Furniture and their parts take further places among Polish top export specialties. In the statistics, furniture is divided into seats, also convertible into beds, and other furniture. The first category is ranked higher in the list (4th place), with export reaching EUR5.1bn. In 2016, the export of other furniture amounted to EUR3.8bn. Altogether, Poland exported EUR8.9bn worth of furniture last year, which makes a 4.9 percentage share in total exports.
Next come categories such as radio and television equipment and monitors (EUR3.9bn), internal combustion piston engines (EUR3.7bn), and automatic data processing machines and units (EUR3.5bn). The list of top ten items is rounded up by the exports of cosmetics with a figure of almost EUR2.7bn.
Meat first, then confectionery
The modest presence of Polish agriculture and food industry among the top 50 specialties may be surprising. In 2016, the agri-food sector exported goods worth EUR24.3bn (earning the second place in Polish total exports following machines and means of transport). It comprises, however, the production of numerous industries and producers’ groups. In this sector, meat export wins the highest position (16th place), reaching the value of EUR2.06bn. It exceeds the export of poultry (EUR1.78bn). The export of meat products reaches a high value too – EUR849m, however, it is not enough to have it included in the list of the top 50 specialties.

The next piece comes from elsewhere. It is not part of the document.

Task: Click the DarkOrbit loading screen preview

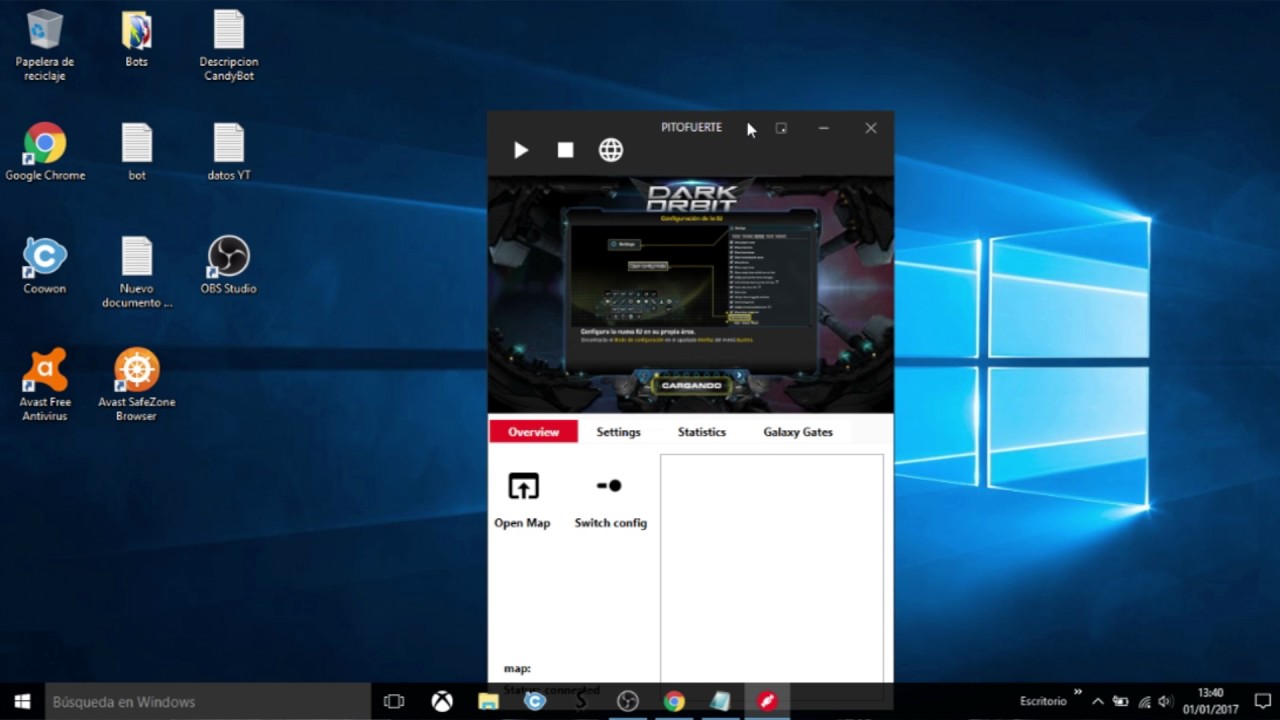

The production of chocolate, bread, sugar confectionery has been included in the group of the best exports specialties. The export of various categories of fruit and vegetables is not so impressive, however, certain valuable items are worth emphasizing. For example, last year Poland exported vegetables and fruit preserved by sugar (i.e. jams) worth EUR751m, fresh and chilled vegetables worth EUR629m, cheese and curd worth as much as EUR625m, fresh and dried fruit worth EUR570m, milk and cream worthEUR469m, animal feeding worth EUR466m and EUR98m in ice cream.
What is Poland associated with?
Polish export is also worth looking at through the eyes of trade partners, i.e. by paying attention who imports products manufactured in Poland and what kind of products they do import. The majority of export from Poland – as much as 79.8 per cent – reaches European Union countries, with exports to Germany alone amounting to 27.4 per cent. In individual groups of goods and articles, both industrial and agri-food, ranging from motor vehicles to jams, Germany, the United Kingdom, the Czech Republic, France, Italy and the Netherlands almost invariably occupy the top positions.
However, the importance of Polish output and export capacity for various EU countries is different. For German importers parts for the motor vehicles produced in Poland are the most important (EUR4.1bn in 2016). For Italy it is motor vehicles for the transport of persons (EUR1.05bn), for the Czech Republic – parts for the motor vehicles (EUR932m), for the Netherlands – electrical apparatus for landline telephones (EUR638m), for Spain, Slovakia, Hungary and France – parts for the motor vehicles again, for Denmark and Lithuania – articles made of synthetic materials, for Greece – ships, and for Finland – waste and scrap of iron and steel.
The same articles made in Poland, maybe except motor vehicles and automotive parts, rarely find purchasers (at least not directly) in non-EU countries, meaning, in particular, non-European countries. Those countries’ imports from Poland mainly consist of raw materials and semi-finished products. Saudi Arabia, Egypt and other Middle East countries are, for example, significant importers of Polish wheat and triticale, Russia imports cosmetics and medicaments, Belarus – fruit, China – flat rolled products of copper and India – coke. The USA and Canada constitute an exception in terms of the technological advancement of products purchased in Poland, since aircraft engines occupy first places in the respective lists of their imports from Poland.